The original claim isn’t that trainees are deliberately applying racist stereotypes. The study (Hoffman et al., 2016) found that people who endorsed false biological beliefs about race made less accurate pain assessments and worse treatment recommendations. That’s a finding about cognitive bias, not about conscious malice. So the pushback here is against a reading the source doesn’t really support.

The detour into skin thickness is also a bit beside the point. The cited passage is about pain perception, not dermatology. The fact that there’s equivocal evidence on epidermal thickness doesn’t do much to complicate the finding that believing “Black patients feel less pain” leads to undertreating pain. Those are different claims.

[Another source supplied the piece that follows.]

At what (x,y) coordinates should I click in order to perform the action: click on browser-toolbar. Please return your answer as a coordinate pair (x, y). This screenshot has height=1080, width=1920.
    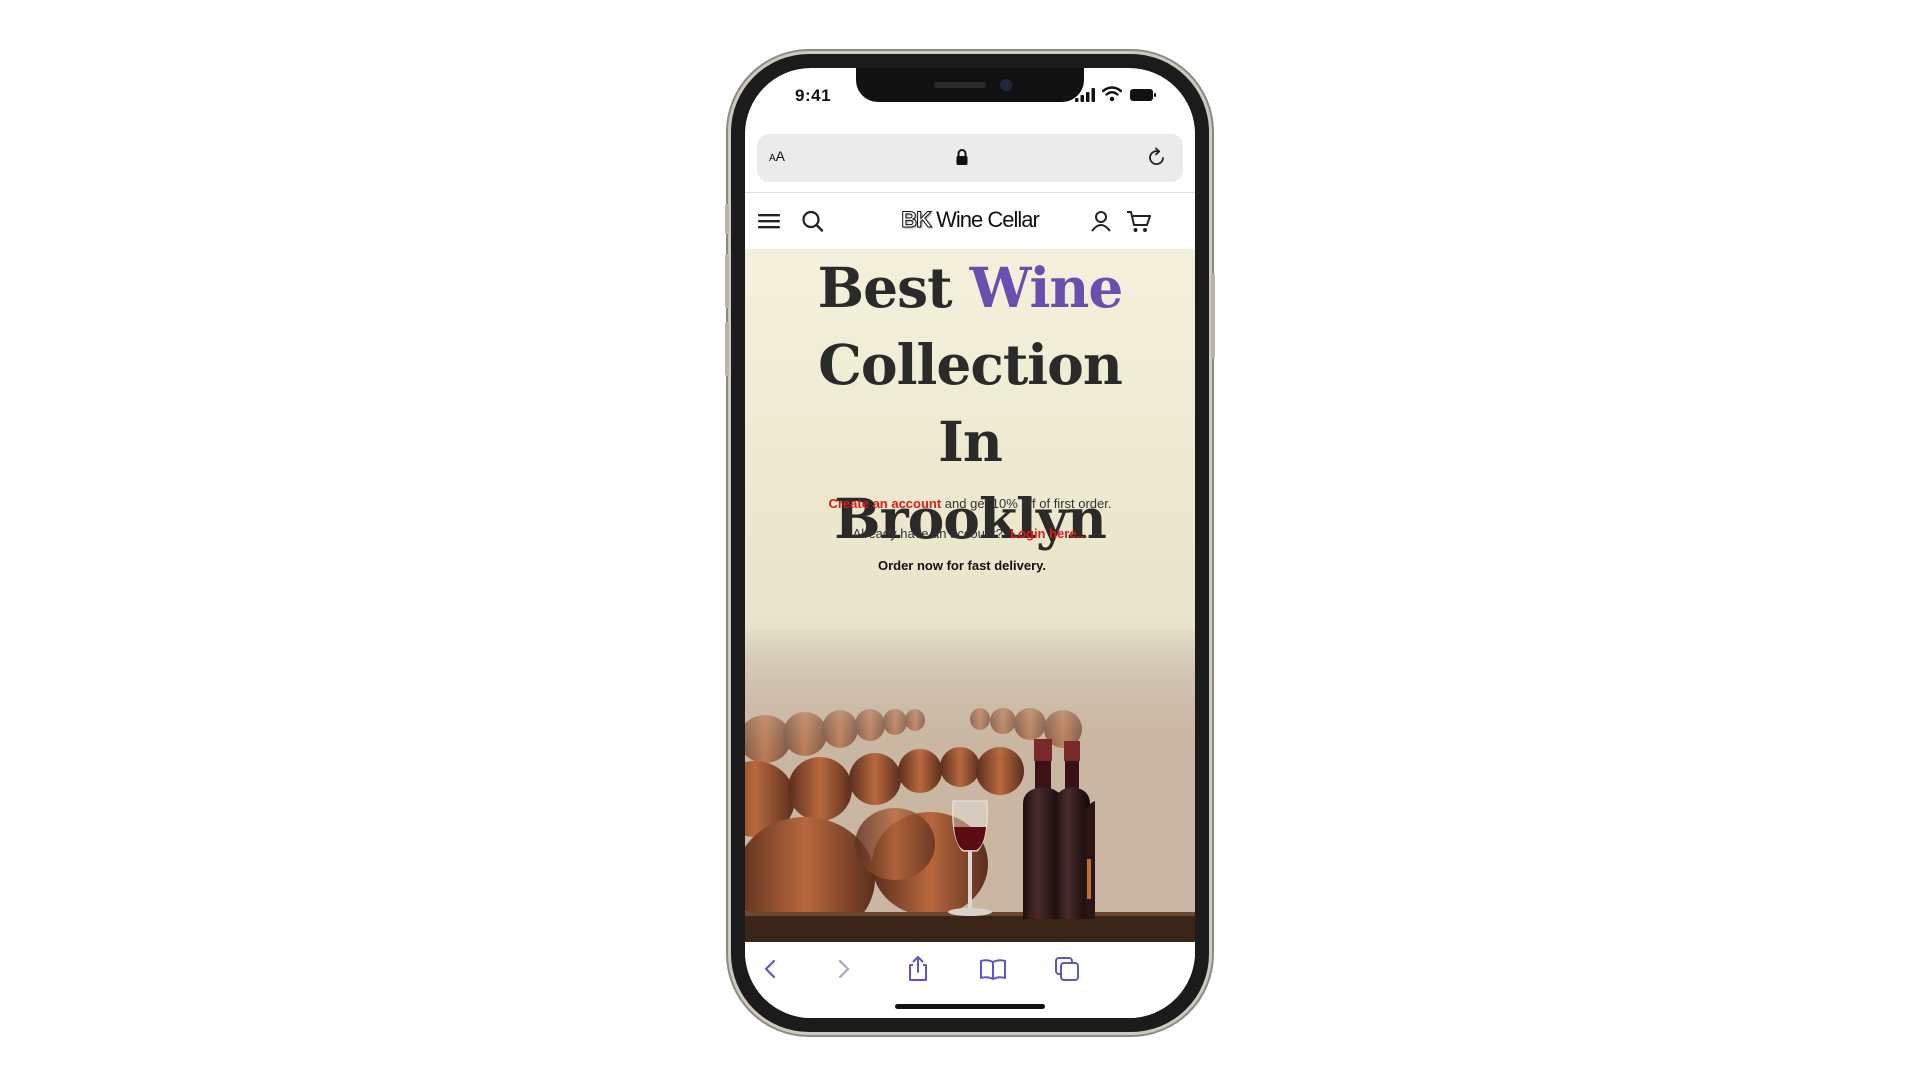
    Looking at the image, I should click on (970, 980).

I’d also push back a little on the framing that doctors are “stuck” with blunt epidemiologic classifiers until personalized genomics arrives. The disparity evidence here isn’t about doctors making reasonable inferences from imperfect population-level data. It’s about false beliefs producing worse care. You don’t need a genetic profile to stop believing something that isn’t true. The fix for that is education and awareness, which is considerably more available than whole-genome sequencing.

The point about overcorrection with opioids is fair and worth taking seriously. But “researchers pointing out bias might cause overcorrection” is a reason to be careful about how you design interventions, not a reason to soften the description of the problem itself.